§ **Passage shown**
╔══

And then we're going to dive into how the tech shapes the UX, and also how the UX should really be shaping the technology. This should be a two-way conversation with your engineers.
And then we’ll look a little bit at the business side. There are some particularly interesting challenges there with IoT. For example, how do you balance the cost of developing products and maintaining them with what the user perceives to be a fair value exchange?
Types of IoT product and service
I want to frame the kinds of products and services I'm going to be talking about, because people tend to think of different things when we talk about IoT.
Connected products
The first category is connected products. These are often what people first think of when they think of IoT, especially in consumer tech. The hardware is very front and centre in the user experience and value proposition. Connected light bulbs are a classic example. Or it might be something like the Elvie breast pump, which I worked on in the early stages of product development. With these products, the user can often interact with the hardware itself, and it might be possible to use the hardware without a separate digital interface at all. But at the very least, the hardware is very visible as part of the product-service system, and it’s where the user thinks the value lies.
Hardware-enabled services
The second category is what I call “hardware enabled services”. With these, the hardware itself is quite low profile in terms of the user experience, the user doesn't interact a great deal with the hardware. One example might be electric vehicle smart charging. You plug in the car of course, but the customer and business value is principally in the service that's enabled by the hardware: optimising charging for times when electricity is cheaper or greener. Very often these services, from a commercial perspective, are fundamentally data products, but ones that couldn't exist without connected hardware.
Digital identities/twins
And then there's a third category. And this is not really about connected hardware at all. This is around digital identities, or twins, for dumb things. A couple of years ago, I worked with a company called EVRYTHNG who have a digital identity platform. It’s used to provide unique digital identities to individual consumer goods. One example: many Ralph Lauren clothes, as they’re produced in the factory, are given a digital identity that can be linked to an QR code (as well as RFID tags). And that allows Ralph Lauren to track goods all the way through the supply chain. It also allows consumers to scan a code when they buy one of these products, and verify whether it’s authentic or not, because the scan will show whether it has a genuine digital identity.

╚══

§ **Dataset excerpt**
╔══

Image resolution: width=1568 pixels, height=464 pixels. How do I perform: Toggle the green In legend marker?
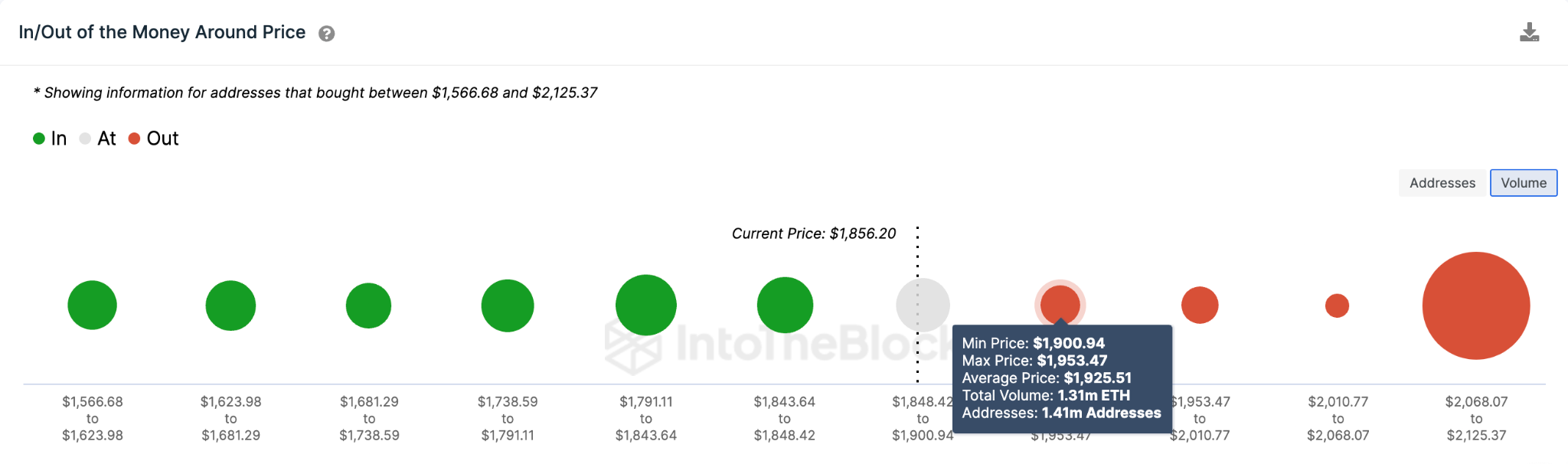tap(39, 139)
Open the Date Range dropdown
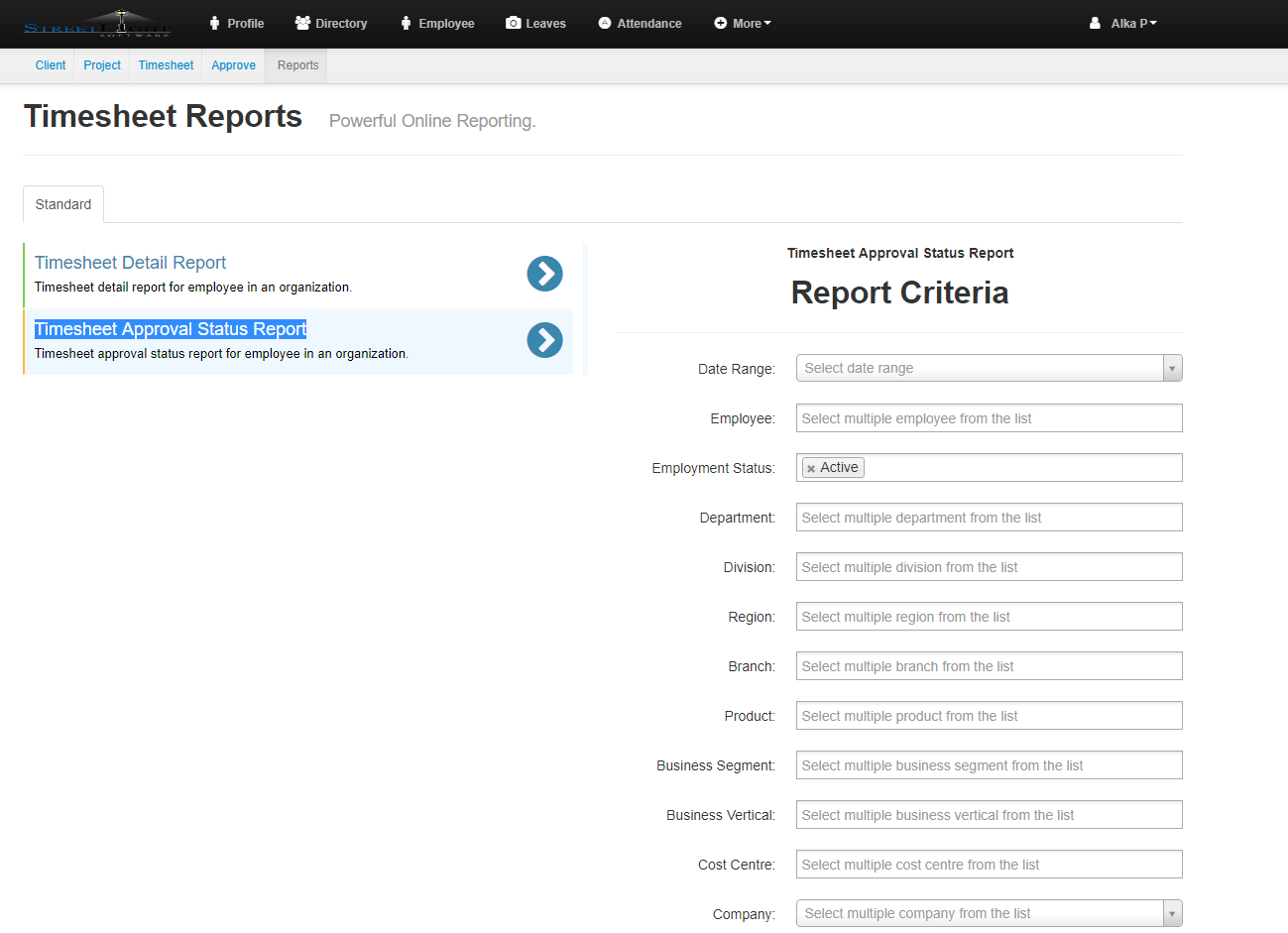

╚══

§ **Requirements**
1/ Answer these from the IoT passage:
(a) Which product did the speaker work on in the early stages of its development?
(b) For electric vehicle smart charging, charging is optimized for which times?
(c) Besides a QR code, what else can the Ralph Lauren digital identities be tied to?
2/ Render this sentence from the IoT passage in Spanish: "This should be a two-way conversation with your engineers."
3/ Carry the IoT passage forward, picking up after its final sentence.
The listing was taken from a separate source and has no link to the IoT passage.

§ **Responses for each task**
1/
(a) The Elvie breast pump.
(b) Times when electricity is cheaper or greener.
(c) RFID tags.

2/ Esto debería ser una conversación bidireccional con sus ingenieros.

3/
For today, we're going to be focusing mostly on systems that have connected hardware, but the data issues for these digital identity services are really very similar.
Why is it hard?
Why is IoT hard for people who are used to working on pure software or hardware? Working with bringing those two things together is something of a mindset shift, you have all the best bits and also all the worst bits of both worlds. The product development processes for hardware and software look really, really different.
With hardware, there's a high upfront cost to developing something, and you can't change it once you've made it. You have to get it right. The further you go through that process, the more expensive it becomes to change your mind about what you're making, and then you've got standards that you have to adhere to, and they might be different from one country to another. So design and testing and manufacturing is complicated. And mistakes in manufacturing are difficult to resolve. And once you've got it out into the world, people buy it, but then you don't really have much interaction with them. You might have customer support, if someone has a problem or needs to return a device, but that’s it.
But with software, it’s really different. Very often modern software development is about getting something to market as fast as possible, learning from the way that people are using it, and evolving it over time. We use the phrase ‘always in beta’: we know that it's never going to be perfect. We know there will always be bugs. But there’s the expectation that you will continue to improve it, so if you discover that the service is not exactly what people want, or something isn’t right, you change it.
And when you put these two things together, you get an awful lot of moving parts and you get an awful lot of interdependencies. There are there are more things to go wrong, both with the product itself, but also with the development process. And so companies, like white goods manufacturers, for example, who come from hardware backgrounds, suddenly find themselves needing to think about information security, and privacy, and interoperability, and having to maintain cloud services. And that often comes as a bit of a shock. Likewise, when companies who have come from software backgrounds move into hardware, as lots of people tried to do a few years back, it often comes as a shock, just how hard it is to design, manufacture and test a piece of connected hardware. So it's really hard to do both of those things well.
Why does this matter to design?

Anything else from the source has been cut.